Optical absorbers based on strong interference in ultra-thin films

TL;DR

This paper reviews recent developments in ultra-thin film optical absorbers that leverage interference effects, offering practical, scalable solutions for various optical applications without complex nanostructuring.

Contribution

It introduces the concept of ultra-thin-film interference-based absorbers, highlighting their theoretical foundation and diverse applications, advancing scalable optical absorber design.

Findings

Achieved high absorption with films much thinner than the wavelength

Demonstrated applications in color coatings and photovoltaics

Provided theoretical insights into loss-induced phase shifts

Abstract

Optical absorbers find uses in a wide array of applications across the electromagnetic spectrum, including photovoltaic and photochemical cells, photodetectors, optical filters, stealth technology, and thermal light sources. Recent efforts have sought to reduce the footprint of optical absorbers, conventionally based on graded structures or Fabry-Perot-type cavities, by using the emerging concepts of plasmonics, metamaterials, and metasurfaces.
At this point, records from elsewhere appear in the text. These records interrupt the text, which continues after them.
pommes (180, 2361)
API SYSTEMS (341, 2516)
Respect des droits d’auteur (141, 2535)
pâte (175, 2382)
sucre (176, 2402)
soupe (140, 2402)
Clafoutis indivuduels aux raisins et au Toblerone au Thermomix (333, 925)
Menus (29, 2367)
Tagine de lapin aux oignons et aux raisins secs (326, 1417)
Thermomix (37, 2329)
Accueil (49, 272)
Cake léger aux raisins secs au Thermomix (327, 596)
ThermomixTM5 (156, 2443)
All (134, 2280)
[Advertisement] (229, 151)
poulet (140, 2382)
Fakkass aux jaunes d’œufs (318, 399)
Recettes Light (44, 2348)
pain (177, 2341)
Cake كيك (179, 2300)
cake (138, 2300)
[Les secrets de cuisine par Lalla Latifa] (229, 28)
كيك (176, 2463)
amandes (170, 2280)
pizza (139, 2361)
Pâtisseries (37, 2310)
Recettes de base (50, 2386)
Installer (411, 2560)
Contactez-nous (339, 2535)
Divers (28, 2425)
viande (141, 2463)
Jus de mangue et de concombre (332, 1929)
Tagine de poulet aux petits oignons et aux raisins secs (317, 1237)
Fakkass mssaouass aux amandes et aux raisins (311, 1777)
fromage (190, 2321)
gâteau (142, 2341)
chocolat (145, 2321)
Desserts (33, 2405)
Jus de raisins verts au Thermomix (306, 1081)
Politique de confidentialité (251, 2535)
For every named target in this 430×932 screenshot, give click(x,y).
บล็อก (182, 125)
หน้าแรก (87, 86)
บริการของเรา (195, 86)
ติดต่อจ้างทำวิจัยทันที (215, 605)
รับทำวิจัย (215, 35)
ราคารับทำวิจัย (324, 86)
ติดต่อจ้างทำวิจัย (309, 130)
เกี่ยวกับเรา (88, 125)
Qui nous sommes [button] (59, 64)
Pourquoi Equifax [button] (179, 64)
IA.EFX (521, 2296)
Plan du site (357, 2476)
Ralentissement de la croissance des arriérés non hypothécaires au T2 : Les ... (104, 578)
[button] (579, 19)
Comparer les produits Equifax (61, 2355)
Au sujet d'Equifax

Unfortunately, these new absorber designs require patterning on subwavelength length scales, and are therefore impractical for many large-scale optical and optoelectronic devices. In this article, we summarize recent progress in the development of optical absorbers based on lossy films with thicknesses significantly smaller than the incident optical wavelength. These structures have a small footprint and require no nanoscale patterning. We outline the theoretical foundation of these absorbers based on "ultra-thin-film interference", including the concepts of loss-induced phase shifts and critical coupling, and then present several applications, including ultra-thin color coatings, decorative photovoltaics, high-efficiency photochemical cells, and infrared scene generators.